Given the head of a singly linked list, reverse the nodes of the list k at a time, and return the modified list. Nodes that are left with less than k elements at the end should remain in their original order.

  • Each group of k nodes must be reversed as a unit.
  • If the number of nodes is not a multiple of k, leave the last group as is.
  • You may not alter the values inside the nodes, only the pointers/connections between nodes.
  • There is only one valid output for each input.
  • Do not reuse or create new nodes; rearrange the existing nodes by manipulating their next pointers.

Thought Process

At first glance, this problem seems similar to reversing a linked list, but with the added complexity of only reversing every consecutive group of k nodes.

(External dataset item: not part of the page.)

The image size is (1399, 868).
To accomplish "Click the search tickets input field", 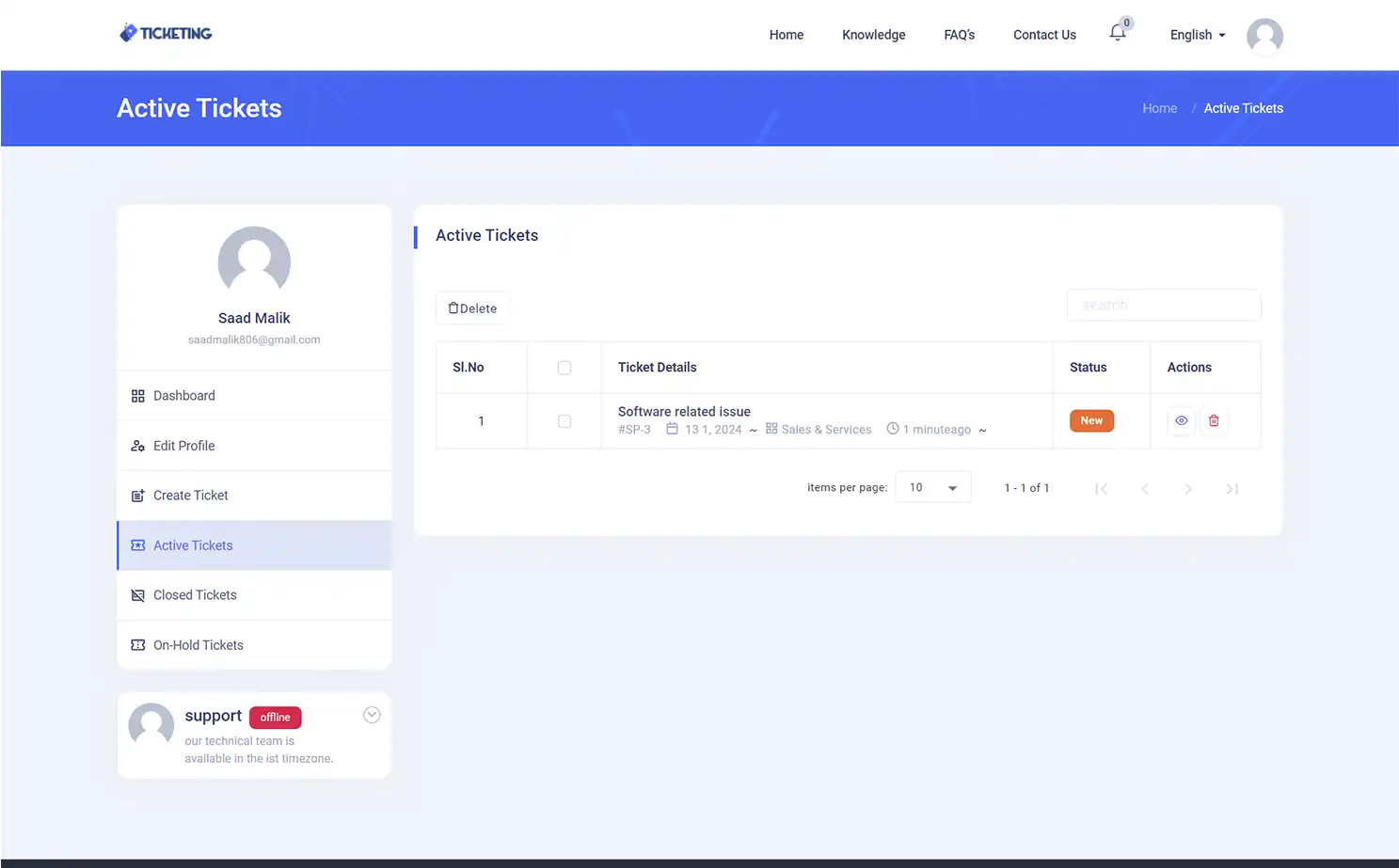I will pyautogui.click(x=1163, y=305).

If the list is not a multiple of k, the last few nodes should remain unchanged.

The brute-force approach would be to collect k nodes, reverse them, then move to the next group. However, we need to do this in-place without extra space for the nodes themselves. This means careful pointer manipulation is required.

To optimize, we can use a dummy head node to simplify edge cases (like reversing at the head), and always check if there are enough nodes left before attempting to reverse. We need to keep track of the previous group's tail, the current node, and the next node during reversal.

Solution Approach

  • Step 1: Use a Dummy Node
    • Create a dummy node that points to the head of the list. This simplifies handling the head reversal case.
  • Step 2: Traverse the List in Groups
    • For each iteration, check if there are at least k nodes left. If not, stop processing.
  • Step 3: Reverse k Nodes
    • Within each group, reverse the pointers for k nodes. This is done by iteratively moving each node after the head of the group to the front of the group.
    • Carefully update the next pointers to avoid losing references to the remainder of the list.
  • Step 4: Move to the Next Group
    • After reversing, move the prev pointer to the end of the reversed group (which is now the start of the next group).
  • Step 5: Return the Modified List
    • Return the next pointer of the dummy node, which now points to the new head.

This approach allows us to reverse nodes in-place, group by group, while maintaining the correct connections between nodes.

Example Walkthrough

Input: head = [1,2,3,4,5], k = 3

  1. First Group (1,2,3): There are at least 3 nodes, so reverse:
    • After reversal: 3 -> 2 -> 1
  2. Second Group (4,5): Only 2 nodes left, which is less than k, so leave them unchanged.
  3. Final List: 3 -> 2 -> 1 -> 4 -> 5

At each reversal, the code carefully updates the next pointers so that the groups are reversed in-place, and the rest of the list remains connected properly.

Time and Space Complexity

  • Brute-force Approach:
    • If you used extra arrays or lists to store nodes, the time would still be O(n), but the space would be O(n).
  • Optimized In-Place Approach:
    • Time Complexity: O(n), where n is the number of nodes in the list. Each node is visited a constant number of times (once for grouping, once for reversal).
    • Space Complexity: O(1), since we only use a few pointers, regardless of the input size.

Summary

This problem is a classic example of in-place linked list manipulation. By using a dummy node and carefully managing pointers, we can reverse every group of k nodes efficiently. The key insight is to always check for enough nodes before reversing and to update connections as we go, resulting in a clean and optimal O(n) time, O(1) space solution.